Die „Indian Woman“, die Frauen in Indien sind durch die Ereignisse der letzten Monate in den Fokus der Medien gerückt. Immer wieder hört man von Übergriffen und Gewalt. Was sind die Ursachen für diesen Wahnsinn?
„Wir sind Frauen ohne Zukunft“ – dies ist der letzte Satz, den eine Schülerin, die sich, nachdem sie vergewaltigt wurde, selbst angezündet hatte, sagte. Dass die Lage für die Frauen in Indien äußerst kritisch ist, erfuhr die Welt 2013, als eine Frau von fünf Männern brutal vergewaltigt wurde und anschließend ihren Verletzungen erlag. Eine Debatte über die Rechte von Frauen brach los, die indische Regierung verschärfte die Gesetze für sexuelle Übergriffe. Doch die neue, harte Linie der Regierung hat die Situation für Frauen in Indien kaum verbessert – noch immer ist die „Indian Woman“ Diskriminierungen ausgesetzt, immer neue Fälle von sexueller Gewalt erschüttern das Land.
„Indian Woman“ ist oft nichts wert
Doch worin liegen die Gründe für diese alltägliche sexuelle Gewalt? Experten sehen diese vor allem in der verbreiteten patriarchischen Gesellschaftsordnung. Schon von Geburt an sind Mädchen weniger erwünscht als Jungen: Wird ein Mädchen verheiratet, müssen die Eltern Mitgift bezahlen, die Tochter lebt und arbeitet fortan im Haus der Schwiegereltern. Für die Eltern, die in ihre Kinder „investieren“, ein herber Verlust. Oft ist „ Indian Woman “ eine Art Gebrauchsgut, das weitergereicht wird. Angestrebt wird die Geburt von möglichst vielen Söhnen. Auch wenn die indische Verfassung die Gleichberechtigung für Mann und Frau vorsieht – in der Realität sieht es oft anders aus. Zudem gibt es eine eklatante juristische Ungleichbehandlung von Männern und Frauen, z.B. beim Sorgerecht oder bei Erbschaften – trotz der verfassungsrechtlichen Gleichstellung.

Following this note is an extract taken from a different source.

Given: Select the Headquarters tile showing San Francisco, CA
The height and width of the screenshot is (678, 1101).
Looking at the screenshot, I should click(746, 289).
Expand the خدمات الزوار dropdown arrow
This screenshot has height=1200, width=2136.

Korruption und Traditionen
Die sexuelle Gewalt gegen Frauen in Indien hat auch strukturelle Ursachen: Die Korruption blüht, allzu oft werden Anzeigen wegen Vergewaltigung nicht weiter verfolgt, sie verlaufen im Sand. Zudem werden Belästigungen oft nicht angezeigt, weil sie die Ehre der Familie „beschmutzen“ – und anschließend kein Ehemann mehr gefunden wird.

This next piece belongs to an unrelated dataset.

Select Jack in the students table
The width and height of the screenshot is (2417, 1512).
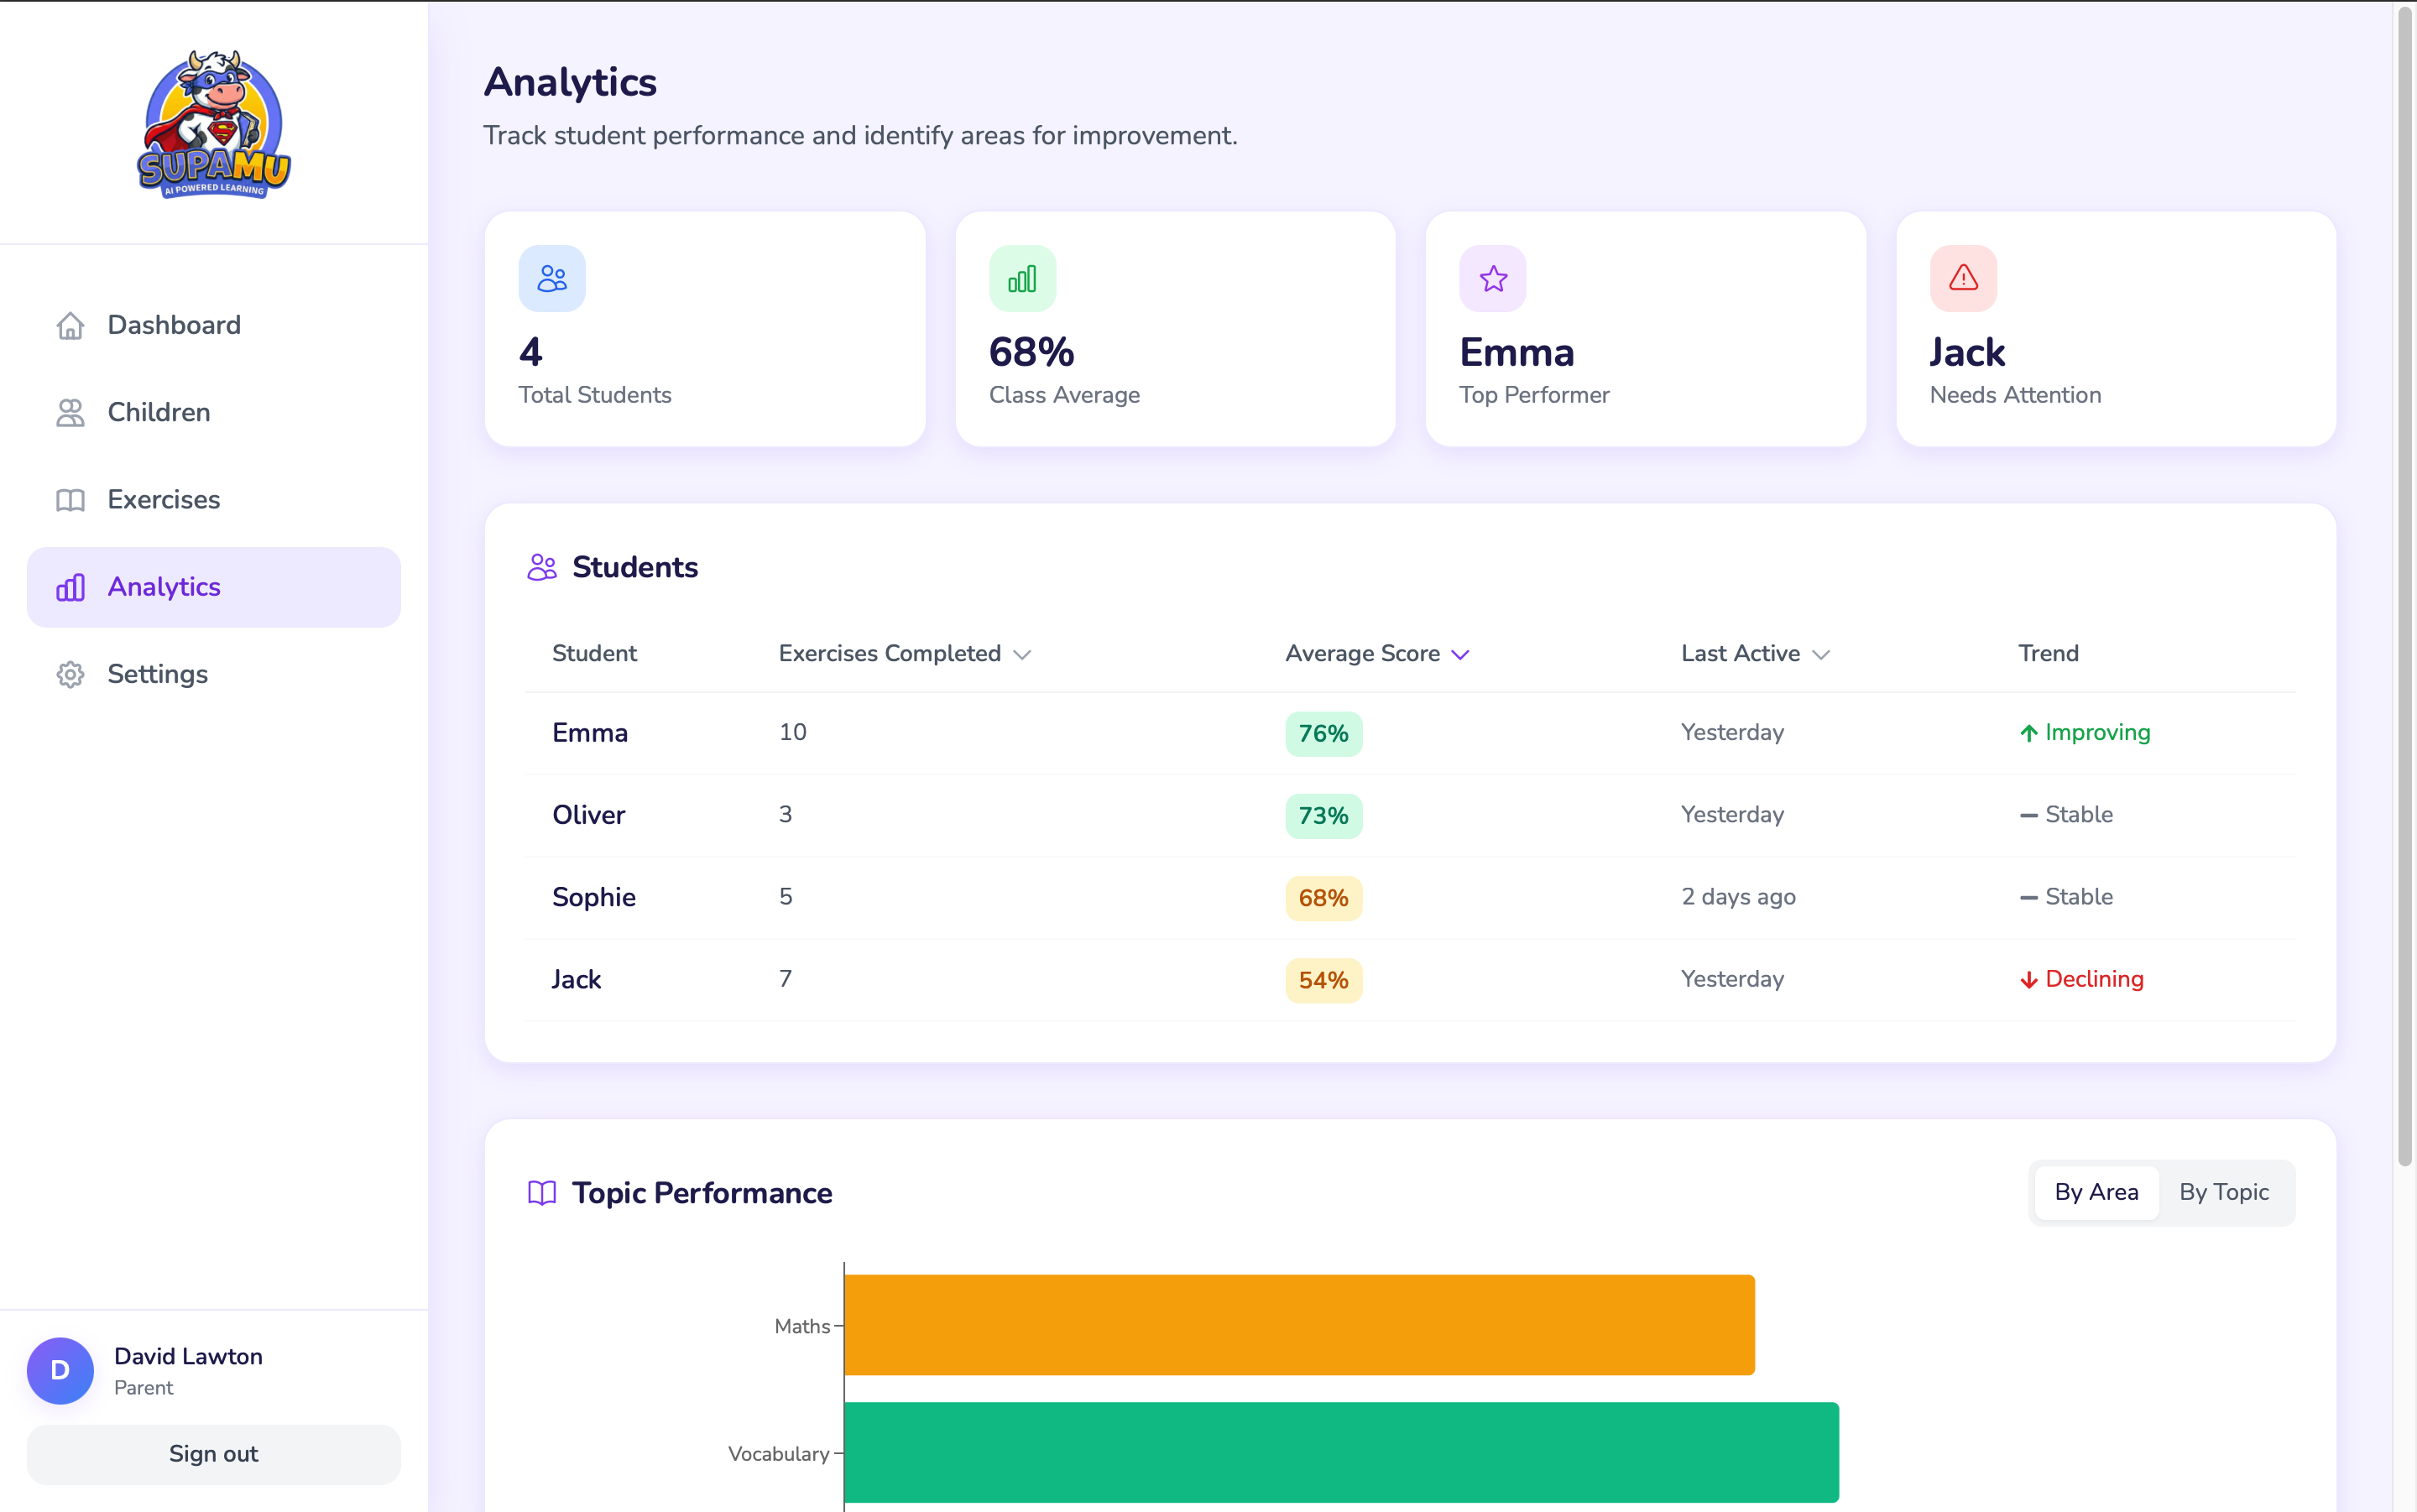tap(576, 979)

Frauenaktivistinnen fordern Aufklärung und Widerstand
Doch es regt sich Widerstand: Die „Indian Woman“ ist nicht mehr bereit, Benachteiligung und Demütigung über sich ergehen zu lassen. Mit Hilfe von ausländischen Organisationen fordern Frauenaktivistinnen härtere Strafen für Vergewaltiger und wollen die patriarchalen Rollenbilder abstreifen. Immer mehr Frauen schaffen eine gute Ausbildung, orientieren sich am westlichen Lebensstil und wollen als Frau und Mensch respektiert werden. Immer mehr indische Frauen arbeiten in den Zweigstellen multinationaler Unternehmen, haben gute Jobs und gewinnen so finanzielle Unabhängigkeit. Frauen wollen sich den überholten Traditionen nicht mehr beugen und treten gegen die Apathie des Staates an.

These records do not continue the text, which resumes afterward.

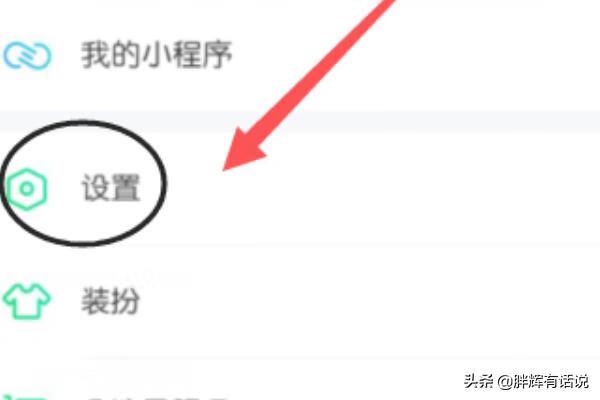Tap the green hexagon settings icon
This screenshot has height=400, width=600.
click(27, 189)
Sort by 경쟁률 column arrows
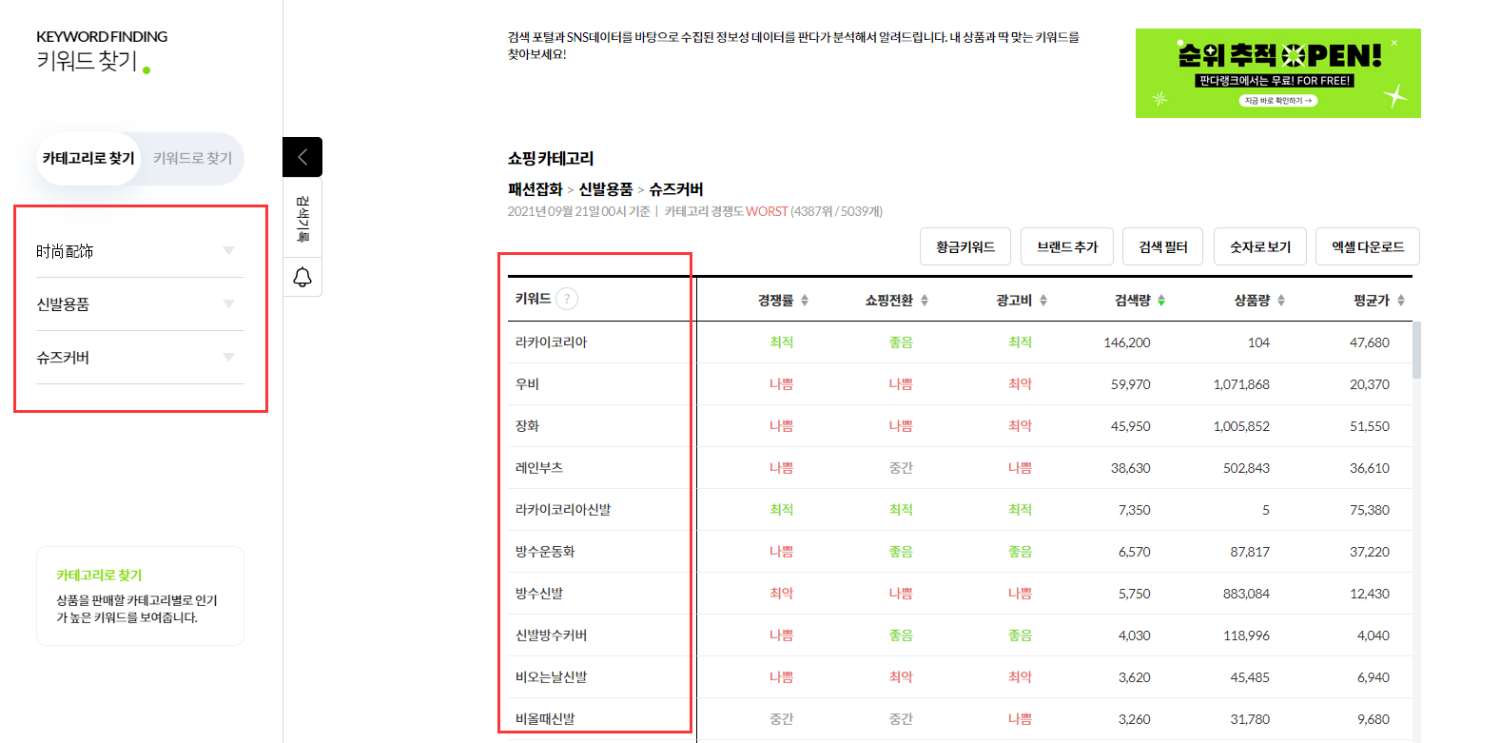 click(x=805, y=300)
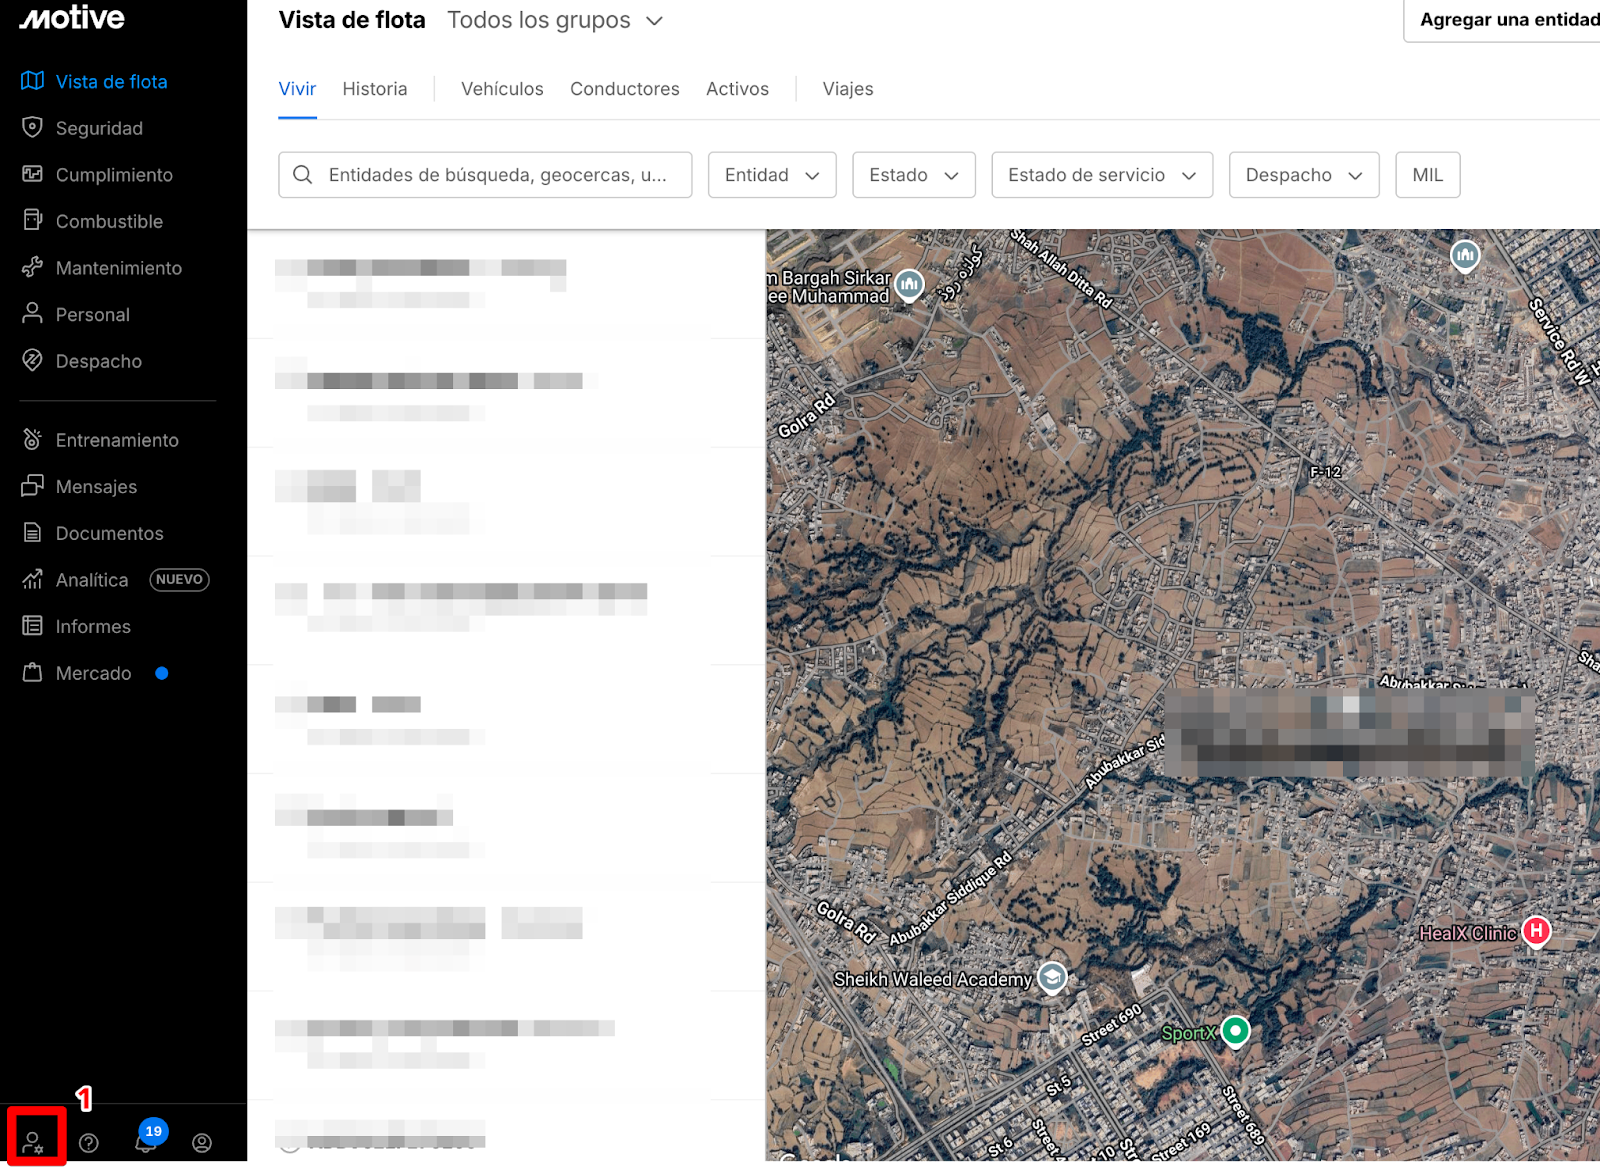Focus the entity search input field

point(496,175)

Komplexes und vielschichtiges Land
In Indien existieren zahlreiche Realitäten nebeneinander – das riesige Land ist komplex, unterschiedliche Entwicklungen und Überzeugungen prägen die größte Demokratie der Welt. Sicher ist, dass immer mehr Menschen den Sprung in die Mittelschicht schaffen und dass sich das Rad nicht mehr zurückdrehen lässt. Ob Indien im 21. Jahrhundert eine bedeutende Rolle in der Welt spielt, wird nicht zuletzt davon abhängen, ob das Land überkommene Denkweisen hinter sich lassen kann und ob der weiblichen Hälfte des Milliardenlandes der nötige Status und Respekt zukommt. Die Aktivistinnen sind sich jedenfalls einig: Die Diktatur der Männer soll zu Ende gehen.